ASSIGNMENT => In the listing below, locate the line containing "Task: Delete this post via Delete link"; reproduce that line and all lines that follow it, unchanged.

--- RECORDS FOR THIS EXERCISE ---

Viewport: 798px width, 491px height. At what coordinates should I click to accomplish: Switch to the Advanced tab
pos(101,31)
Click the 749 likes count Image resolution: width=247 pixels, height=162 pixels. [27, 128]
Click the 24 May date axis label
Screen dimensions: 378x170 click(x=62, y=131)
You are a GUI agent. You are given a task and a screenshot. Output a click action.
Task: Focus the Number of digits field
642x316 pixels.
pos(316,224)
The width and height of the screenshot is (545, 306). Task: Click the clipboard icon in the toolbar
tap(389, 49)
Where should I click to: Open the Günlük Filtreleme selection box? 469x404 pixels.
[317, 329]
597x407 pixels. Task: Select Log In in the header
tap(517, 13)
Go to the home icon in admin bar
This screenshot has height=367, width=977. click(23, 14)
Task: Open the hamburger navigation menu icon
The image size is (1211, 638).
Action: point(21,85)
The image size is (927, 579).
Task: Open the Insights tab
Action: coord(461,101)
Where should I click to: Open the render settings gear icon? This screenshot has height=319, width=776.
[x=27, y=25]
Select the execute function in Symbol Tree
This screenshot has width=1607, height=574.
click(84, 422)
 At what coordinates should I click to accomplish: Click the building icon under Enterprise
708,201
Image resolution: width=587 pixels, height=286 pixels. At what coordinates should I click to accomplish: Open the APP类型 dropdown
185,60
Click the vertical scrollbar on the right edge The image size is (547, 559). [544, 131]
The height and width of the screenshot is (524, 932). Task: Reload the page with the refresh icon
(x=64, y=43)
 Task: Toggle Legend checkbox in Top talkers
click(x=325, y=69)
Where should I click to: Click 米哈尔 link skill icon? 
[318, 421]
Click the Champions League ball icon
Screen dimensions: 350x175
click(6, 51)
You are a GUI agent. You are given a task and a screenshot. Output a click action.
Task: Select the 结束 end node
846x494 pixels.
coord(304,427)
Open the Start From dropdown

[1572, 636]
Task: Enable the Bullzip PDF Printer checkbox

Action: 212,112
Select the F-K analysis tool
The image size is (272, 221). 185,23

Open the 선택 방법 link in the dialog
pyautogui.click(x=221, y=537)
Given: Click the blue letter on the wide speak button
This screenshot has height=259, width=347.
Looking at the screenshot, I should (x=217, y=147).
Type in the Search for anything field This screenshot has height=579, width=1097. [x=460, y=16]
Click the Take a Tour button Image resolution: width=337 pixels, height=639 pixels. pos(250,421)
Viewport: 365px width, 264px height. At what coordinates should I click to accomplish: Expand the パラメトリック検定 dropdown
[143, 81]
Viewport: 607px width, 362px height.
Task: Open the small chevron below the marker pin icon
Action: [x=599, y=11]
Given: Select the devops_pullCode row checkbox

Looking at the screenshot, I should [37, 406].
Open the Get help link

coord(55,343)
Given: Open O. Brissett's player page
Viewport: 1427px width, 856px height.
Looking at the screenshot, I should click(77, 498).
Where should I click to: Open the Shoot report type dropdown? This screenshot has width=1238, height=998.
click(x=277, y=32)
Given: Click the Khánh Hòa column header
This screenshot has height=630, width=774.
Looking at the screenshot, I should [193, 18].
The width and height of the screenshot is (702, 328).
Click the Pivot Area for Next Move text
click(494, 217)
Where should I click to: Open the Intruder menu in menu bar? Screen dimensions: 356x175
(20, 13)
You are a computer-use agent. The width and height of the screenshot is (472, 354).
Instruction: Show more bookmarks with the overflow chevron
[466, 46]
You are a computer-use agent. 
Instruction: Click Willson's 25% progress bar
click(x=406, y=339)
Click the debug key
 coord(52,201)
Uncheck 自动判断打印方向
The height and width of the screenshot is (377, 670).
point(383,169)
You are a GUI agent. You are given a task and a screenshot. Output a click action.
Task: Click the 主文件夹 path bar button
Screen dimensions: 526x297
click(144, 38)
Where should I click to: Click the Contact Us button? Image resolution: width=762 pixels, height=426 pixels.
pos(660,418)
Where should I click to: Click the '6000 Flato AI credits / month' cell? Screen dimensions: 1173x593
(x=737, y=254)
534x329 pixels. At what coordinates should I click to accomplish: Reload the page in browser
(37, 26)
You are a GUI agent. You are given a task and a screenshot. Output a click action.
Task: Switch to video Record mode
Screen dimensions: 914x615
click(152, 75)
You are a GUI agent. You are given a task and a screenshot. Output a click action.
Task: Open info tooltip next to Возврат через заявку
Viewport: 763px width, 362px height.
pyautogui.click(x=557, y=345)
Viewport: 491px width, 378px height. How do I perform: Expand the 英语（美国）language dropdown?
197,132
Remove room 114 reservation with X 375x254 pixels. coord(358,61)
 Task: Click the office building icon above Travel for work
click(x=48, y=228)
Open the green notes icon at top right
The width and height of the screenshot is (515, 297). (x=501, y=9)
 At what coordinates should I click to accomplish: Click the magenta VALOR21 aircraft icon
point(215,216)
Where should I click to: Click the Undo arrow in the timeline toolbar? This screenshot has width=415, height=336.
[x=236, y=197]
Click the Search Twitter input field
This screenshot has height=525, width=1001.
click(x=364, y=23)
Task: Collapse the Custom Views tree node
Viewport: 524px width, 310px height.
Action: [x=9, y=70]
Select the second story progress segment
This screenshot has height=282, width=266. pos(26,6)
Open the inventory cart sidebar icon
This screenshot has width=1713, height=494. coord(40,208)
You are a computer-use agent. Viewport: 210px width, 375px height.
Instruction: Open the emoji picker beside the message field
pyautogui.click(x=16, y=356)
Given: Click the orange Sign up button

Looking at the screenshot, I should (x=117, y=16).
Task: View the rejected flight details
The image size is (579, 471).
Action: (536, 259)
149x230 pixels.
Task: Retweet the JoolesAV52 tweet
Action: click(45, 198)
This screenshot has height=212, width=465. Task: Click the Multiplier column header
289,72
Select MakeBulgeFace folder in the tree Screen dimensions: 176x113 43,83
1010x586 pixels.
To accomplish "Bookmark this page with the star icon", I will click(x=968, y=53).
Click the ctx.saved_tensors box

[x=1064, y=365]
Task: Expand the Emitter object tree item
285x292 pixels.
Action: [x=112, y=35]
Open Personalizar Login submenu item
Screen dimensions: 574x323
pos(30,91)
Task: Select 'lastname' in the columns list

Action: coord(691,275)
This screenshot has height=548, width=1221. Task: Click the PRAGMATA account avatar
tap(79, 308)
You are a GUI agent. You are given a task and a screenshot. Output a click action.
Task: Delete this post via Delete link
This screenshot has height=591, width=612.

---

ANSWER BELOW =>
Task: Delete this post via Delete link
This screenshot has height=591, width=612.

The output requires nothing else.